YOUR TASK:
Reproduce each line of the data exactly as it is.
**** SUPPLIED ENTRIES
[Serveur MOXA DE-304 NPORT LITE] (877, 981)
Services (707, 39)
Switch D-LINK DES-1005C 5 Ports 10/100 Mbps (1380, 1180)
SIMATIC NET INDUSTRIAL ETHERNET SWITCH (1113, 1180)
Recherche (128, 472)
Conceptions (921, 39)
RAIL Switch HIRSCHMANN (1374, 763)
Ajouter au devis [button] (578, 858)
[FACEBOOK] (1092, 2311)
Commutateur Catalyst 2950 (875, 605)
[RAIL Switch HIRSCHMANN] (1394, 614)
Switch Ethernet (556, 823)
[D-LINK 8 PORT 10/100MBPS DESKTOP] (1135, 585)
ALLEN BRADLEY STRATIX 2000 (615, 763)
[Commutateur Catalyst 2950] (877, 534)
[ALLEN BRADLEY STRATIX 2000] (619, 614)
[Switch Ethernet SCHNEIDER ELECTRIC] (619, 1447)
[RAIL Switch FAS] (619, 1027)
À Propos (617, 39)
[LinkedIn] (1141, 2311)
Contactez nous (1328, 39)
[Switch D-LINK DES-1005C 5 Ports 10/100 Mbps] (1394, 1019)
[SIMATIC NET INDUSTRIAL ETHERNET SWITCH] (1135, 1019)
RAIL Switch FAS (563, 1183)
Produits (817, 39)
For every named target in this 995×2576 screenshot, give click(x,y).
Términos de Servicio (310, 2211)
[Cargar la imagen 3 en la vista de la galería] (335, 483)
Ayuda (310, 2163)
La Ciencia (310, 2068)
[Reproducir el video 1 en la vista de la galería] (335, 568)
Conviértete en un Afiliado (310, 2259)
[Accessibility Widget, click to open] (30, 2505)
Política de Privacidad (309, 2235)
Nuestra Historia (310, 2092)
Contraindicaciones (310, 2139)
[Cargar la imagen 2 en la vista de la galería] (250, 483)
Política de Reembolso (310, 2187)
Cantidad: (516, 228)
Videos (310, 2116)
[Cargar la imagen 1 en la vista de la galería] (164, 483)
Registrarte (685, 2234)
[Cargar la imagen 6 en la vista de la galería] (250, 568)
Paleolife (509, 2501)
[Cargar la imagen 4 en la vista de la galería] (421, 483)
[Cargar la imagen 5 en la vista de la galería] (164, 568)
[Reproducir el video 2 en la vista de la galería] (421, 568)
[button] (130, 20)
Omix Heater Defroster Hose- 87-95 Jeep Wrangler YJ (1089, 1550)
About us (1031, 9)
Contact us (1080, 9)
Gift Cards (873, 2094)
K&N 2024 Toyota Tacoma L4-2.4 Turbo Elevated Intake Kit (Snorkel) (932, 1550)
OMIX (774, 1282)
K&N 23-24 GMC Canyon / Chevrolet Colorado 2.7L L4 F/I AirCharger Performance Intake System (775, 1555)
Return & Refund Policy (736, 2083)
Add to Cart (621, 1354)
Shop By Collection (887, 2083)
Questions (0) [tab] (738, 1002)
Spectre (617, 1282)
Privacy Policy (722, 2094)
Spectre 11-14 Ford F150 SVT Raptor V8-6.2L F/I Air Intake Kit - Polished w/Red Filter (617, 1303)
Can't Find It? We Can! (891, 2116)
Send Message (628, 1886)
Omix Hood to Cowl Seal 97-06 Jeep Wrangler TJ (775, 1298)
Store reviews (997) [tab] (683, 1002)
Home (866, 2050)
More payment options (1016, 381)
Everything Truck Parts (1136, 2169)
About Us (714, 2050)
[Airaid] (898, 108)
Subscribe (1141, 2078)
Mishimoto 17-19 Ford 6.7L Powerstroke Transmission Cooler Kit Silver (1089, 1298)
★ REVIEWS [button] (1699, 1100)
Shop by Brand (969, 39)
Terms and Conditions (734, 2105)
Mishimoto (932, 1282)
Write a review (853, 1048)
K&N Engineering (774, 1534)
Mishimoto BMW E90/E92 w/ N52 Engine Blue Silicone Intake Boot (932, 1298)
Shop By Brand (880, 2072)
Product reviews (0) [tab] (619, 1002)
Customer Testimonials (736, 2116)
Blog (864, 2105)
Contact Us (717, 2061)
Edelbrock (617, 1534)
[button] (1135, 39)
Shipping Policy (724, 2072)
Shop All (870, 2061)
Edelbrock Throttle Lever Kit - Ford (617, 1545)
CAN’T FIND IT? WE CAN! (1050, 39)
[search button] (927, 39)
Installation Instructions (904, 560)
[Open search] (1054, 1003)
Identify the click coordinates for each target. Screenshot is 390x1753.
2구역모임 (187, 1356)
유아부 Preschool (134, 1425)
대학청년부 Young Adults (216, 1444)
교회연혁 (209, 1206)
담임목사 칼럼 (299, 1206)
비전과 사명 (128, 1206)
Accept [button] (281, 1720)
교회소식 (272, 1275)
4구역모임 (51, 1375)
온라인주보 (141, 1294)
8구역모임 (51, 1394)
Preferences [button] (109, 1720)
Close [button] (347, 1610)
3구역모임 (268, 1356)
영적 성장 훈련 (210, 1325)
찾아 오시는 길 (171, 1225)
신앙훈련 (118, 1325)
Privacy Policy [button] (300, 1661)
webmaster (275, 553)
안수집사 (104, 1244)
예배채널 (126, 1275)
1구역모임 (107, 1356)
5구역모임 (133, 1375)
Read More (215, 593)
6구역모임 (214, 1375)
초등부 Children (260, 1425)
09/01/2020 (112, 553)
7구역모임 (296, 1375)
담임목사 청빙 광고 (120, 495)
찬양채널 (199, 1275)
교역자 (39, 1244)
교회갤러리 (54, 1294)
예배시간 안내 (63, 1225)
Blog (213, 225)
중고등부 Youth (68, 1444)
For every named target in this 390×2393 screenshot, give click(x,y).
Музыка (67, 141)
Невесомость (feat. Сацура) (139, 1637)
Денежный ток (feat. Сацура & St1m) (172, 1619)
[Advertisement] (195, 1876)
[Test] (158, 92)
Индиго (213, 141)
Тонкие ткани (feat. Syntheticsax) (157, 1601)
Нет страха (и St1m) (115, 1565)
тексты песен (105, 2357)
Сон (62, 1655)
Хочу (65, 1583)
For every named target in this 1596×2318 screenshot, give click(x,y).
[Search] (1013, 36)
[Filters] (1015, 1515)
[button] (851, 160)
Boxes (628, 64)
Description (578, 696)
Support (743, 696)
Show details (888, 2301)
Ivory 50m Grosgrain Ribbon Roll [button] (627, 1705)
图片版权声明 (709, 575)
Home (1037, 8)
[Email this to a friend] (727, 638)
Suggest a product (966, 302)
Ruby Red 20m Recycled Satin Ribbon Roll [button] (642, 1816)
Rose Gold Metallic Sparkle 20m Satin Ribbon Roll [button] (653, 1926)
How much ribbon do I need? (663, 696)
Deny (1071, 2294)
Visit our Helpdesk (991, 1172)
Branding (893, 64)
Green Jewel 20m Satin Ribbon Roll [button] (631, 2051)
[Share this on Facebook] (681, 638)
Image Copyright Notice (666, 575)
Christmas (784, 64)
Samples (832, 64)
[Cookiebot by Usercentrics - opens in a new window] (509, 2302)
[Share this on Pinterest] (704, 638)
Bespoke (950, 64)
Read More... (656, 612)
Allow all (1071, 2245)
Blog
********
ANSWER TO THIS EXERCISE:
[Serveur MOXA DE-304 NPORT LITE] (877, 981)
Services (707, 39)
Switch D-LINK DES-1005C 5 Ports 10/100 Mbps (1380, 1180)
SIMATIC NET INDUSTRIAL ETHERNET SWITCH (1113, 1180)
Recherche (128, 472)
Conceptions (921, 39)
RAIL Switch HIRSCHMANN (1374, 763)
Ajouter au devis [button] (578, 858)
[FACEBOOK] (1092, 2311)
Commutateur Catalyst 2950 (875, 605)
[RAIL Switch HIRSCHMANN] (1394, 614)
Switch Ethernet (556, 823)
[D-LINK 8 PORT 10/100MBPS DESKTOP] (1135, 585)
ALLEN BRADLEY STRATIX 2000 (615, 763)
[Commutateur Catalyst 2950] (877, 534)
[ALLEN BRADLEY STRATIX 2000] (619, 614)
[Switch Ethernet SCHNEIDER ELECTRIC] (619, 1447)
[RAIL Switch FAS] (619, 1027)
À Propos (617, 39)
[LinkedIn] (1141, 2311)
Contactez nous (1328, 39)
[Switch D-LINK DES-1005C 5 Ports 10/100 Mbps] (1394, 1019)
[SIMATIC NET INDUSTRIAL ETHERNET SWITCH] (1135, 1019)
RAIL Switch FAS (563, 1183)
Produits (817, 39)
For every named target in this 995×2576 screenshot, give click(x,y).
Términos de Servicio (310, 2211)
[Cargar la imagen 3 en la vista de la galería] (335, 483)
Ayuda (310, 2163)
La Ciencia (310, 2068)
[Reproducir el video 1 en la vista de la galería] (335, 568)
Conviértete en un Afiliado (310, 2259)
[Accessibility Widget, click to open] (30, 2505)
Política de Privacidad (309, 2235)
Nuestra Historia (310, 2092)
Contraindicaciones (310, 2139)
[Cargar la imagen 2 en la vista de la galería] (250, 483)
Política de Reembolso (310, 2187)
Cantidad: (516, 228)
Videos (310, 2116)
[Cargar la imagen 1 en la vista de la galería] (164, 483)
Registrarte (685, 2234)
[Cargar la imagen 6 en la vista de la galería] (250, 568)
Paleolife (509, 2501)
[Cargar la imagen 4 en la vista de la galería] (421, 483)
[Cargar la imagen 5 en la vista de la galería] (164, 568)
[Reproducir el video 2 en la vista de la galería] (421, 568)
[button] (130, 20)
Omix Heater Defroster Hose- 87-95 Jeep Wrangler YJ (1089, 1550)
About us (1031, 9)
Contact us (1080, 9)
Gift Cards (873, 2094)
K&N 2024 Toyota Tacoma L4-2.4 Turbo Elevated Intake Kit (Snorkel) (932, 1550)
OMIX (774, 1282)
K&N 23-24 GMC Canyon / Chevrolet Colorado 2.7L L4 F/I AirCharger Performance Intake System (775, 1555)
Return & Refund Policy (736, 2083)
Add to Cart (621, 1354)
Shop By Collection (887, 2083)
Questions (0) [tab] (738, 1002)
Spectre (617, 1282)
Privacy Policy (722, 2094)
Spectre 11-14 Ford F150 SVT Raptor V8-6.2L F/I Air Intake Kit - Polished w/Red Filter (617, 1303)
Can't Find It? We Can! (891, 2116)
Send Message (628, 1886)
Omix Hood to Cowl Seal 97-06 Jeep Wrangler TJ (775, 1298)
Store reviews (997) [tab] (683, 1002)
Home (866, 2050)
More payment options (1016, 381)
Everything Truck Parts (1136, 2169)
About Us (714, 2050)
[Airaid] (898, 108)
Subscribe (1141, 2078)
Mishimoto 17-19 Ford 6.7L Powerstroke Transmission Cooler Kit Silver (1089, 1298)
★ REVIEWS [button] (1699, 1100)
Shop by Brand (969, 39)
Terms and Conditions (734, 2105)
Mishimoto (932, 1282)
Write a review (853, 1048)
K&N Engineering (774, 1534)
Mishimoto BMW E90/E92 w/ N52 Engine Blue Silicone Intake Boot (932, 1298)
Shop By Brand (880, 2072)
Product reviews (0) [tab] (619, 1002)
Customer Testimonials (736, 2116)
Blog (864, 2105)
Contact Us (717, 2061)
Edelbrock (617, 1534)
[button] (1135, 39)
Shipping Policy (724, 2072)
Shop All (870, 2061)
Edelbrock Throttle Lever Kit - Ford (617, 1545)
CAN’T FIND IT? WE CAN! (1050, 39)
[search button] (927, 39)
Installation Instructions (904, 560)
[Open search] (1054, 1003)
Identify the click coordinates for each target. Screenshot is 390x1753.
2구역모임 (187, 1356)
유아부 Preschool (134, 1425)
대학청년부 Young Adults (216, 1444)
교회연혁 (209, 1206)
담임목사 칼럼 (299, 1206)
비전과 사명 (128, 1206)
Accept [button] (281, 1720)
교회소식 (272, 1275)
4구역모임 (51, 1375)
온라인주보 (141, 1294)
8구역모임 (51, 1394)
Preferences [button] (109, 1720)
Close [button] (347, 1610)
3구역모임 (268, 1356)
영적 성장 훈련 (210, 1325)
찾아 오시는 길 (171, 1225)
신앙훈련 (118, 1325)
Privacy Policy [button] (300, 1661)
webmaster (275, 553)
안수집사 (104, 1244)
예배채널 (126, 1275)
1구역모임 (107, 1356)
5구역모임 (133, 1375)
Read More (215, 593)
6구역모임 (214, 1375)
초등부 Children (260, 1425)
09/01/2020 (112, 553)
7구역모임 (296, 1375)
담임목사 청빙 광고 (120, 495)
찬양채널 (199, 1275)
교역자 (39, 1244)
교회갤러리 (54, 1294)
예배시간 안내 (63, 1225)
Blog (213, 225)
중고등부 Youth (68, 1444)
For every named target in this 390×2393 screenshot, give click(x,y).
Музыка (67, 141)
Невесомость (feat. Сацура) (139, 1637)
Денежный ток (feat. Сацура & St1m) (172, 1619)
[Advertisement] (195, 1876)
[Test] (158, 92)
Индиго (213, 141)
Тонкие ткани (feat. Syntheticsax) (157, 1601)
Нет страха (и St1m) (115, 1565)
тексты песен (105, 2357)
Сон (62, 1655)
Хочу (65, 1583)
For every named target in this 1596×2318 screenshot, give click(x,y).
[Search] (1013, 36)
[Filters] (1015, 1515)
[button] (851, 160)
Boxes (628, 64)
Description (578, 696)
Support (743, 696)
Show details (888, 2301)
Ivory 50m Grosgrain Ribbon Roll [button] (627, 1705)
图片版权声明 (709, 575)
Home (1037, 8)
[Email this to a friend] (727, 638)
Suggest a product (966, 302)
Ruby Red 20m Recycled Satin Ribbon Roll [button] (642, 1816)
Rose Gold Metallic Sparkle 20m Satin Ribbon Roll [button] (653, 1926)
How much ribbon do I need? (663, 696)
Deny (1071, 2294)
Visit our Helpdesk (991, 1172)
Branding (893, 64)
Green Jewel 20m Satin Ribbon Roll [button] (631, 2051)
[Share this on Facebook] (681, 638)
Image Copyright Notice (666, 575)
Christmas (784, 64)
Samples (832, 64)
[Cookiebot by Usercentrics - opens in a new window] (509, 2302)
[Share this on Pinterest] (704, 638)
Bespoke (950, 64)
Read More... (656, 612)
Allow all (1071, 2245)
Blog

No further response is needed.